L’inviato del noto programma di Italia 1 vuole scoprire chi c’è davvero al vertice del sistema e, grazie a una fonte interna, è riuscito a risalire ai presunti responsabili tra Cipro, Malta e Albania, fino al possibile coinvolgimento di un italiano appartenente alle Forze dell’Ordine.
Ieri sera è andato dunque in onda il servizio giornalistico girato a Salerno, dove Pelazza ha raggiunto Alfonso, un poliziotto che, secondo la fonte della Iena, avrebbe reclutato giovani italiani da impiegare nei call center all’estero per truffare gli ignari investitori.
Il salernitano, intervistato da Pelazza, ha dichiarato di aver semplicemente reclutato anni fa alcuni ragazzi per i call center albanesi e di altri Paesi dell’Est Europa, incaricato di valutarli prima di mandarli a lavorare all’estero. Un compito che avrebbe svolto per conto di un amico e a titolo gratuito. “Sono solo consulenze che facevo 10 anni fa – ha affermato il poliziotto salernitano – per stabilire la loro proprietà di linguaggio“.

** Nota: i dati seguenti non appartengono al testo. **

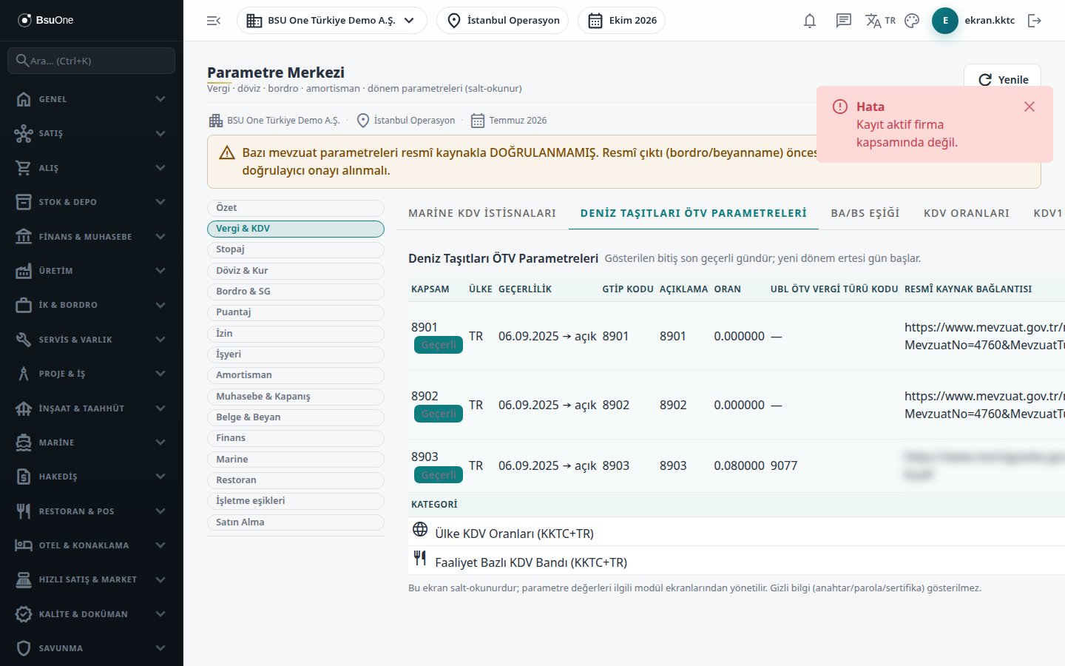
Task: Click the logout icon beside ekran.kktc
Action: 1035,21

E quando la Iena Pelazza gli fa notare che non poteva svolgere questo incarico essendo un poliziotto, Alfonso gli risponde: “Al massimo mi prendo una sanzione disciplinare dallo Stato, ma non è che mi faranno una causa“.
L’inviato del programma Mediaset continuerà ad indagare sulla vicenda legata alle truffe dei call center e nel frattempo ha annunciato di rendere noto alla Procura quanto scoperto finora grazie alla sua fonte.